### Available data
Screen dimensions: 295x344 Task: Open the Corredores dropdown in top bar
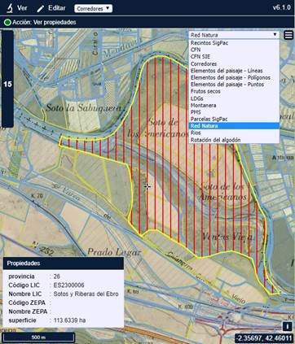click(93, 8)
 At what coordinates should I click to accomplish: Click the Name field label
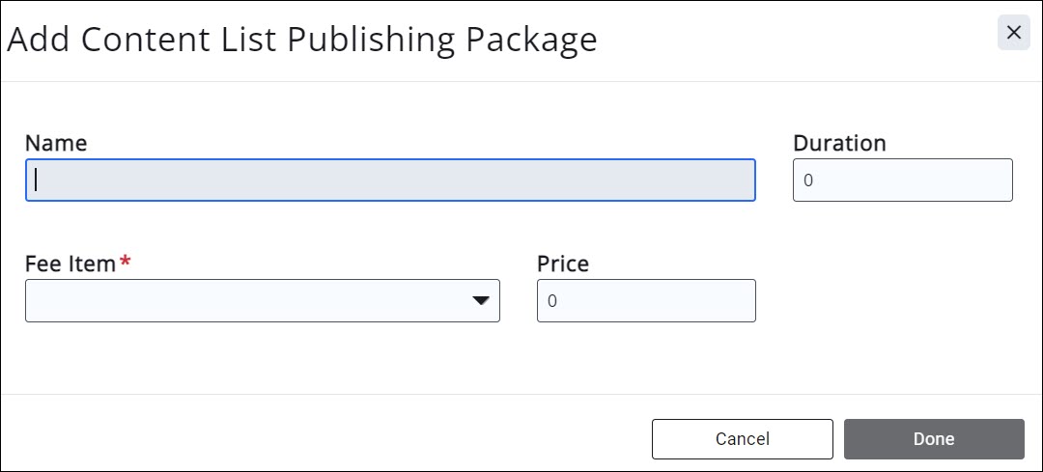click(x=56, y=144)
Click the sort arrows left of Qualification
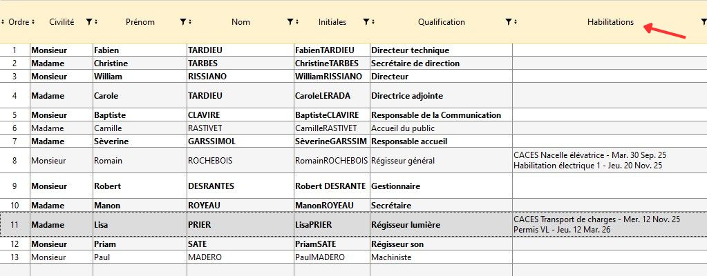 point(373,22)
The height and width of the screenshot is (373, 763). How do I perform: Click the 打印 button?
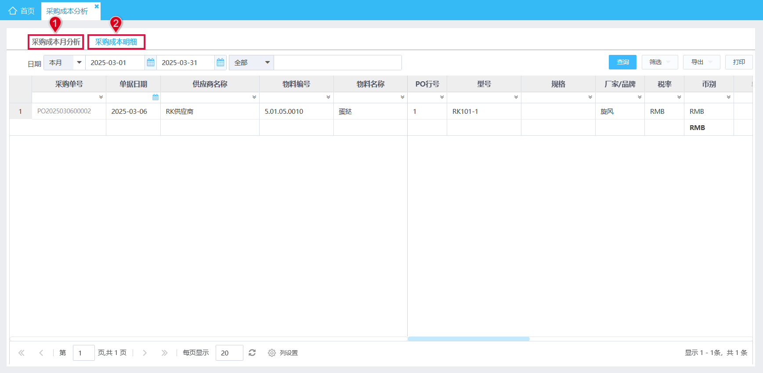[x=739, y=62]
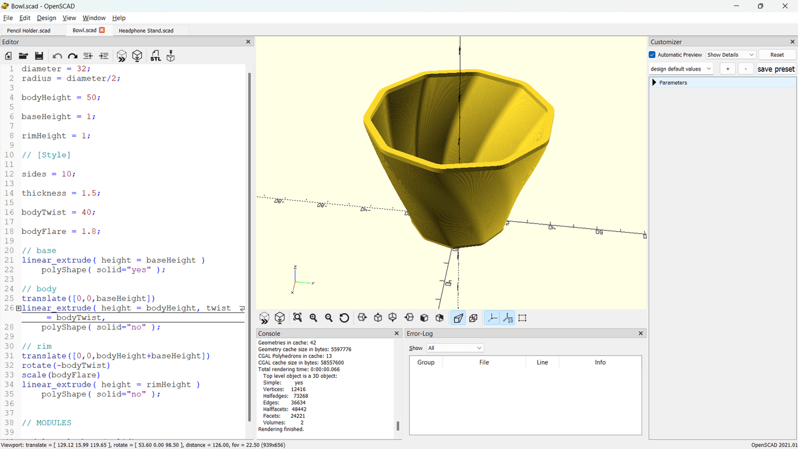
Task: Click the save preset button
Action: [776, 69]
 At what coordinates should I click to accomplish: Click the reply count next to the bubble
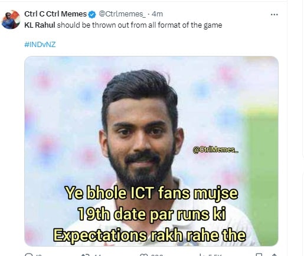click(39, 255)
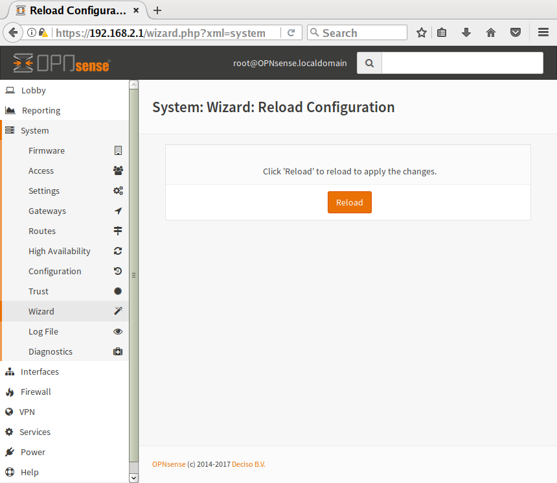Select Gateways in the sidebar
Image resolution: width=557 pixels, height=483 pixels.
[x=47, y=211]
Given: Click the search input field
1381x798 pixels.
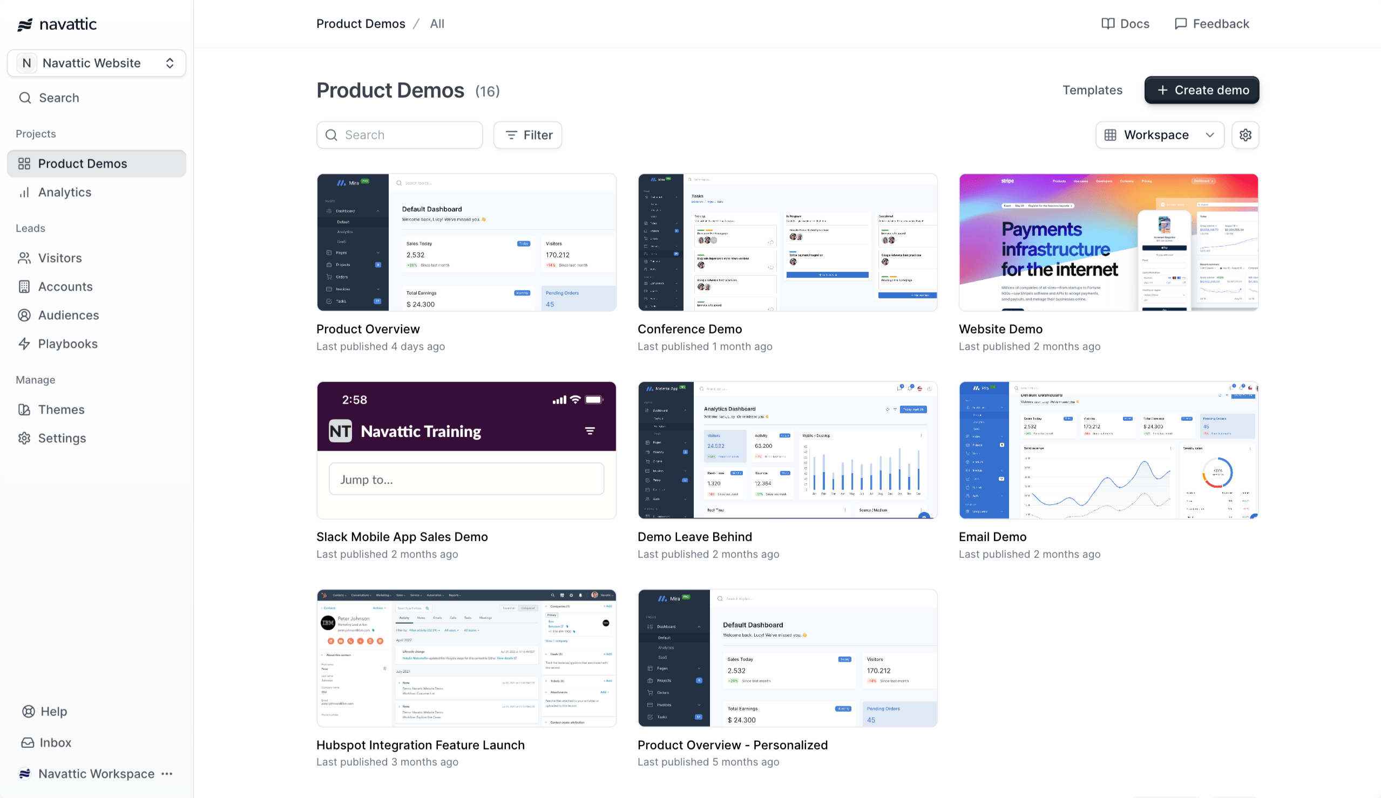Looking at the screenshot, I should click(400, 135).
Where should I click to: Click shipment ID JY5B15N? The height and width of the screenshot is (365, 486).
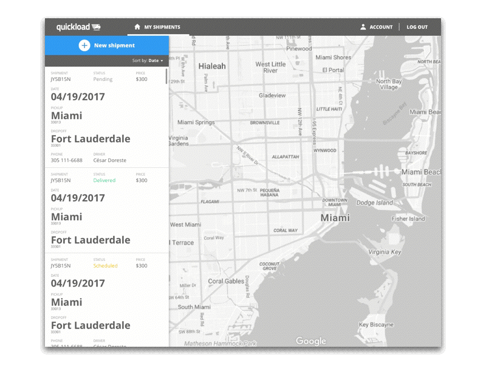point(61,78)
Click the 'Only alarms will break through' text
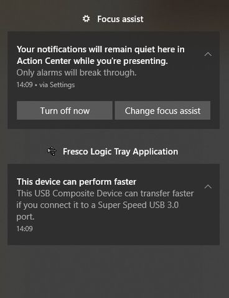The image size is (229, 298). coord(77,73)
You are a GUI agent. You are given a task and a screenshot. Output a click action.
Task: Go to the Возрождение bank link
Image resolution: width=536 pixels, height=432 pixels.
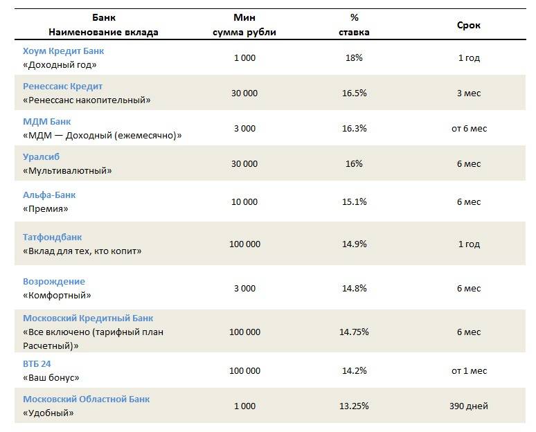pyautogui.click(x=54, y=282)
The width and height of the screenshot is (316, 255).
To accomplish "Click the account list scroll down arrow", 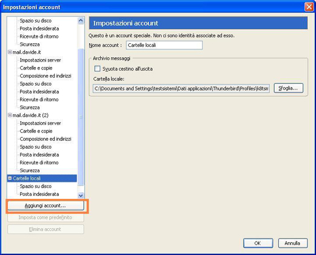I will (x=81, y=195).
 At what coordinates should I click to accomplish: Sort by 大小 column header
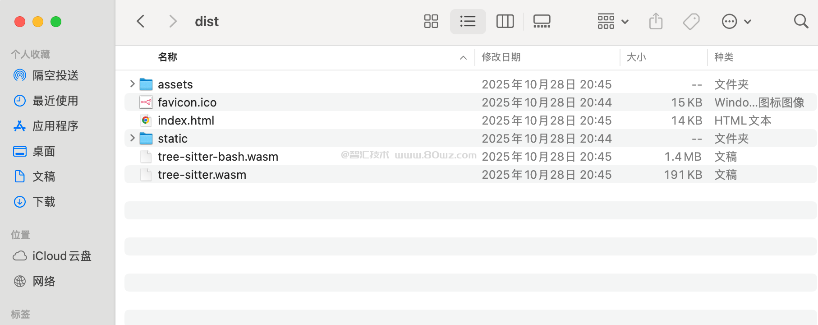[x=636, y=57]
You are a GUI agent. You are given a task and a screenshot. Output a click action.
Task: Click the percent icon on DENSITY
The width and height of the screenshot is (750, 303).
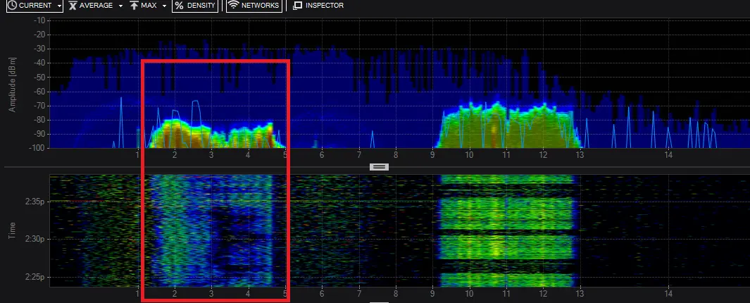click(x=179, y=5)
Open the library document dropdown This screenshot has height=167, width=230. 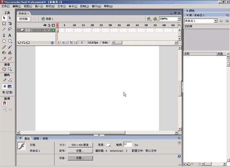click(x=216, y=21)
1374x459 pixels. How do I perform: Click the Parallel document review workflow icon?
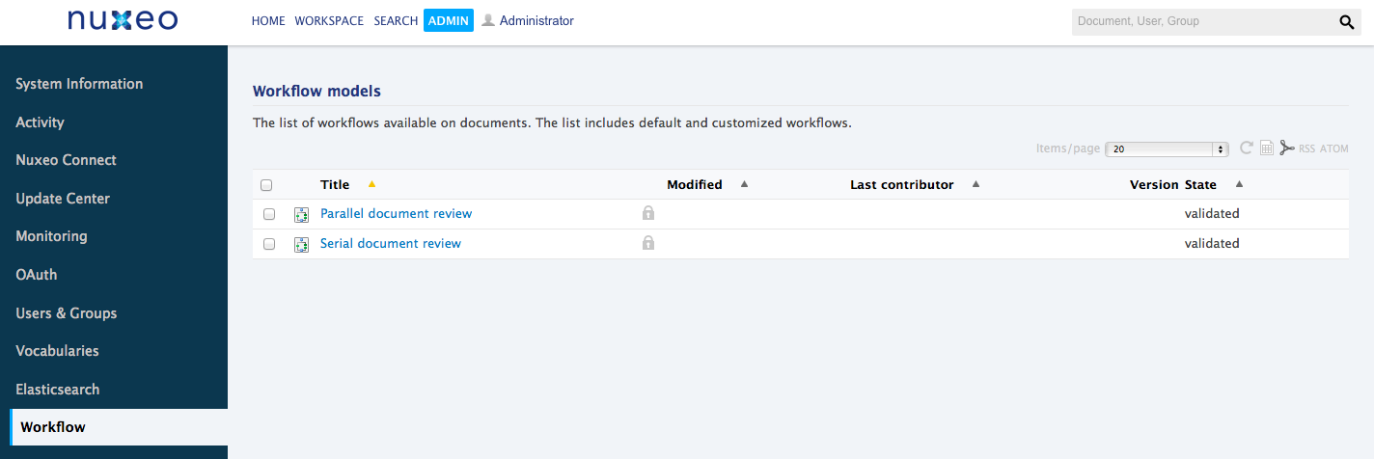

### Work task
Working through the records above, copy each line in which "icon" is found.

### Answer to the problem
Task: Click the percent icon on DENSITY
1374x459 pixels. How do I perform: Click the Parallel document review workflow icon?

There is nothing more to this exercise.